WHAT YOU WILL DO
Working from the entries that follow, transcribe exactly and only the lines from the one with "The image size is (419, 436)." through the last, pictures excluded.

Collected data entries:

== Segment start ==

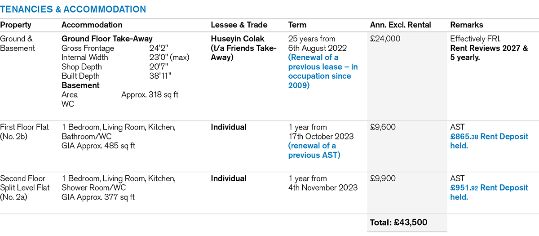This screenshot has height=236, width=539.
Task: Click the 'Tenancies & Accommodation' heading
Action: click(73, 9)
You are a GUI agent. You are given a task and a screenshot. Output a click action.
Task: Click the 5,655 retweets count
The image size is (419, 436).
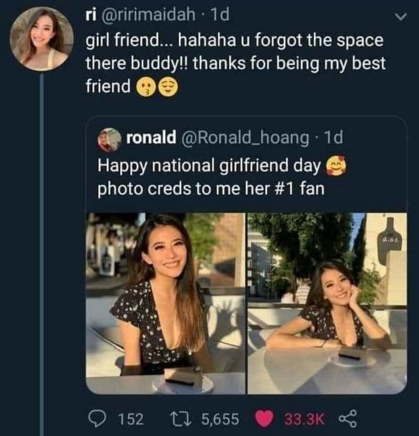tap(220, 419)

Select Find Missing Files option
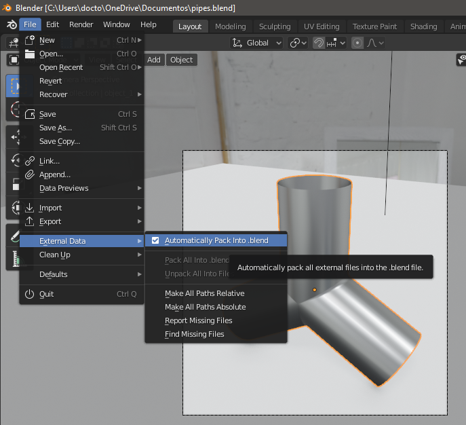click(x=194, y=334)
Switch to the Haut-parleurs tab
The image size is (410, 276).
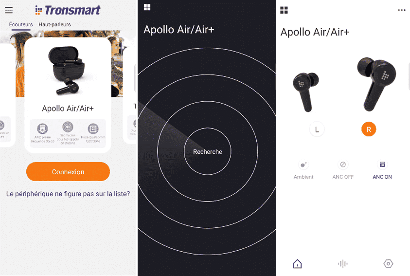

== Segment end ==

ANSWER BELOW
The image size is (419, 436).
tap(220, 419)

Select Find Missing Files option
click(x=194, y=334)
Switch to the Haut-parleurs tab
The image size is (410, 276).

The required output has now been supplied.